Task requirements. In this exercise, every entry below is to be reproduced word for word.
*** Material provided ***
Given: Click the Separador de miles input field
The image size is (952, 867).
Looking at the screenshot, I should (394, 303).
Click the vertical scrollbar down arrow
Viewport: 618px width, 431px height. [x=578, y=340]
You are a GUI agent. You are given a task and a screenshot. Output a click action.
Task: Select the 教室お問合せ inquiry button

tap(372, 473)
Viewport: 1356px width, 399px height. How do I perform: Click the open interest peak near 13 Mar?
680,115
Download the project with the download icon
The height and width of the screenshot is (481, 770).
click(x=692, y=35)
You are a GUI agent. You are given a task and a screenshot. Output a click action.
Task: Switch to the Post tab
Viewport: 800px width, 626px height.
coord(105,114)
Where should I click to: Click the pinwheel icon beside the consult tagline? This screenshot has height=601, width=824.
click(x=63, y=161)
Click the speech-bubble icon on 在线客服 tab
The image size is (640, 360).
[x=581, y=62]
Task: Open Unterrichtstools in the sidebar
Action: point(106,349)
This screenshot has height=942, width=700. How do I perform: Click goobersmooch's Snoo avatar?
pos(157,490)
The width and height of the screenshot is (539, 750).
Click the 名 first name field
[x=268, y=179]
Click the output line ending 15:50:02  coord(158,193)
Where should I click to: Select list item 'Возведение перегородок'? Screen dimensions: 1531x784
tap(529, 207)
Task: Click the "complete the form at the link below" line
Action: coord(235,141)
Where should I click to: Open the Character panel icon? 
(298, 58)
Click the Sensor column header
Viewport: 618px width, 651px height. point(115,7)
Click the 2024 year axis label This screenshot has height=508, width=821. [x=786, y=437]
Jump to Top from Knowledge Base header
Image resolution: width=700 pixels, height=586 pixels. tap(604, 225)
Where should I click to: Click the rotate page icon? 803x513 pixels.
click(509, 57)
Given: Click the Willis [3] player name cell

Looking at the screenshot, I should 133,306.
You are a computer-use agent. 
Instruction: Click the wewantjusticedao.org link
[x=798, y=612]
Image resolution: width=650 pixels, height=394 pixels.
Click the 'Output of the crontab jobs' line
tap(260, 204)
*** End of Material provided ***
Worked solution.
Given: Click the Separador de miles input field
The image size is (952, 867).
Looking at the screenshot, I should (394, 303).
Click the vertical scrollbar down arrow
Viewport: 618px width, 431px height. [x=578, y=340]
You are a GUI agent. You are given a task and a screenshot. Output a click action.
Task: Select the 教室お問合せ inquiry button

tap(372, 473)
Viewport: 1356px width, 399px height. How do I perform: Click the open interest peak near 13 Mar?
680,115
Download the project with the download icon
The height and width of the screenshot is (481, 770).
click(x=692, y=35)
You are a GUI agent. You are given a task and a screenshot. Output a click action.
Task: Switch to the Post tab
Viewport: 800px width, 626px height.
coord(105,114)
Where should I click to: Click the pinwheel icon beside the consult tagline? This screenshot has height=601, width=824.
click(x=63, y=161)
Click the speech-bubble icon on 在线客服 tab
The image size is (640, 360).
[x=581, y=62]
Task: Open Unterrichtstools in the sidebar
Action: point(106,349)
This screenshot has height=942, width=700. How do I perform: Click goobersmooch's Snoo avatar?
pos(157,490)
The width and height of the screenshot is (539, 750).
Click the 名 first name field
[x=268, y=179]
Click the output line ending 15:50:02  coord(158,193)
Where should I click to: Select list item 'Возведение перегородок'? Screen dimensions: 1531x784
tap(529, 207)
Task: Click the "complete the form at the link below" line
Action: coord(235,141)
Where should I click to: Open the Character panel icon? 
(298, 58)
Click the Sensor column header
Viewport: 618px width, 651px height. point(115,7)
Click the 2024 year axis label This screenshot has height=508, width=821. [x=786, y=437]
Jump to Top from Knowledge Base header
Image resolution: width=700 pixels, height=586 pixels. tap(604, 225)
Where should I click to: Click the rotate page icon? 803x513 pixels.
click(509, 57)
Given: Click the Willis [3] player name cell

Looking at the screenshot, I should 133,306.
You are a computer-use agent. 
Instruction: Click the wewantjusticedao.org link
[x=798, y=612]
Image resolution: width=650 pixels, height=394 pixels.
Click the 'Output of the crontab jobs' line
tap(260, 204)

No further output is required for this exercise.